Adèle et les noces de la Reine Margot

Adèle et les noces de la reine Margot

Nombreux sont les enfants qui n’aiment pas lire. Alors lorsque leur professeur leur donne pour devoir de vacances de lire un livre, ce n’est pas de bon cœur qu’ils se mettent à l’ouvrage. Et pourtant Adèle va bel et bien devoir lire « La Reine Margot » si elle veut remonter sa moyenne. Un peu perdue depuis le décès de sa grand-mère il y a 6 mois et beaucoup plus intéressée par les histoires de garçons, l’adolescente se plonge pourtant dans le roman d’Alexandre Dumas. Et l’incroyable va se produire : chaque nuit, Adèle devient un personnage du roman. Ses rêves sont d’une telle intensité qu’elle va peu à peu perdre pied pour ne plus avoir envie de se réveiller.

Alors que les noces de la Reine Margot battent leur plein, les tensions entre les Catholiques et les Protestants sont de plus en plus fortes. La nuit de la Saint-Barthélemy approche. En pleine période de la Renaissance, Adèle va découvrir que la lecture est un loisir loin d’être ennuyeux. Avec son livre, elle peut désormais remonter le temps, revivre une autre époque et se glisser dans la peau d’un personnage de la vie courante. Paru aux éditions Castelmore, « Adèle et les noces de la Reine Margot » est un petit bijou signé Silène Edgar. Cette dernière, spécialisée dans l’écriture de romans jeunesse, s’est vu décerner en 2014 le prix Gulli, aux côtés de Paul Beorn pour « 14-14 ». Avec son nouvel ouvrage, il ne fait aucun doute qu’elle maîtrise l’art et la manière de faire aimer l’Histoire aux plus jeunes.

 

14-14

14-14

14-14

Hadrien et Adrien ont chacun 13 ans. Ils vivent tous les deux en Picardie, à une vingtaine de kilomètres l’un de l’autre. Comme tout adolescent qui se respecte, ils ont des soucis avec les filles, parfois leurs parents et l’école. Ils pensent tous deux être des cousins éloignés mais en fait, un siècle les sépare. Adrien vit en 2014, et Hadrien en 1914, à l’aube de la Première Guerre Mondiale. Le hasard fait que les deux garçons vont se mettre à correspondre grâce à une mystérieuse boîte aux lettres située au coin de la rue. Plusieurs fois par semaine, ils s’envoient des missives pour se donner des nouvelles et se soutenir mutuellement. Et puis un jour, les deux « cousins » découvrent la vérité. Adrien décide de tout dévoiler à Hadrien sur la guerre qui se prépare pour qu’il puisse se mettre à l’abri. Le temps est compté.

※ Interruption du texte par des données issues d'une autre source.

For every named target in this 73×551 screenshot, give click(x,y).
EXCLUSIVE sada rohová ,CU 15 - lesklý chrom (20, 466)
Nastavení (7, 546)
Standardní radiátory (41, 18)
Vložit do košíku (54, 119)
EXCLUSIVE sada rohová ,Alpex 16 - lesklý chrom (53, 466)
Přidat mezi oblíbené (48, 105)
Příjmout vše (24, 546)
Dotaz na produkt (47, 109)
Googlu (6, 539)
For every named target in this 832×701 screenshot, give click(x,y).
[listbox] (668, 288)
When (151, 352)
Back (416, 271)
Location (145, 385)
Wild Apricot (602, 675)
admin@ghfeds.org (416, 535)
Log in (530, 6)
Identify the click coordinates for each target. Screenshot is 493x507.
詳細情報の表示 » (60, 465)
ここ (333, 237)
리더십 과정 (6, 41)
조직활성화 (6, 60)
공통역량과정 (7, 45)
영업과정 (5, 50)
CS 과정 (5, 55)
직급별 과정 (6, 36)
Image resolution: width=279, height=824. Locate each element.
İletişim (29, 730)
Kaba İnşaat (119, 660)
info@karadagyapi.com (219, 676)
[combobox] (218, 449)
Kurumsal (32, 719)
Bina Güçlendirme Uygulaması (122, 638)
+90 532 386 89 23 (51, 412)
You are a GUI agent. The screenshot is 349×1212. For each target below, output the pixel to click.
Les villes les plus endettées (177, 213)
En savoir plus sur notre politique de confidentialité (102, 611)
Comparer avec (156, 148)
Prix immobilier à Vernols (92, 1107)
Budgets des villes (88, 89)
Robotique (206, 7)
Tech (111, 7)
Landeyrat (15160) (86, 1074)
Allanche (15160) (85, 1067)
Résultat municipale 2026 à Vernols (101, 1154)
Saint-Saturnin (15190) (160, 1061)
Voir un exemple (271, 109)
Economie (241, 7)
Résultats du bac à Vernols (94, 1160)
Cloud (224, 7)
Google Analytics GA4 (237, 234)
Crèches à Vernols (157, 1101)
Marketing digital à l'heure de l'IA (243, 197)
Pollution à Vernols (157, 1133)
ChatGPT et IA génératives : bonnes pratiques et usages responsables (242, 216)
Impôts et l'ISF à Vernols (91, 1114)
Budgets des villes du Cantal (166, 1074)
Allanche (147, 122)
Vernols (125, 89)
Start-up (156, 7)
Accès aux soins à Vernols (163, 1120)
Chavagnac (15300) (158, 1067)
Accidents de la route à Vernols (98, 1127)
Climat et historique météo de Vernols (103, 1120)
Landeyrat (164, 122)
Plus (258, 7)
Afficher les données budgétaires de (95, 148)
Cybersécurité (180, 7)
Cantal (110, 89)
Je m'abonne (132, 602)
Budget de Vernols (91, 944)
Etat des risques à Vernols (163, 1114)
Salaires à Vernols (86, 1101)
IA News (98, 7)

Cette année, nous célébrons le Centenaire de la Première Guerre Mondiale et « 14-14 » sonnait donc comme une lecture évidente. L’histoire d’une correspondance entre deux personnages de 1914 et 2014 nous est proposée par Silène Edgar et Paul Beorn, qui signent un récit original. Si la guerre est peu présente au début du livre, elle en devient le sujet principal vers les dernières pages. J’ai tout de suite accroché à l’histoire ; j’avoue que j’ai un penchant pour ces livres qui jouent avec le temps, donc j’étais persuadée avant même de démarrer ma lecture que j’allais l’apprécier. Contrairement à certains ouvrages, on ne se perd absolument pas dans le déroulement de l’histoire, notamment grâce aux dates omniprésentes. Le récit est par ailleurs agrémenté de photos d’époques (villes détruites, affiches, etc.) La plume n’a rien d’extraordinaire et l’on remarque facilement que le livre s’adresse plutôt à un public jeune, mais cela permet en parallèle de se plonger rapidement entre deux époques. On a beau être enfant ou adulte, quand la magie s’empare de la réalité, l’âge ne compte plus.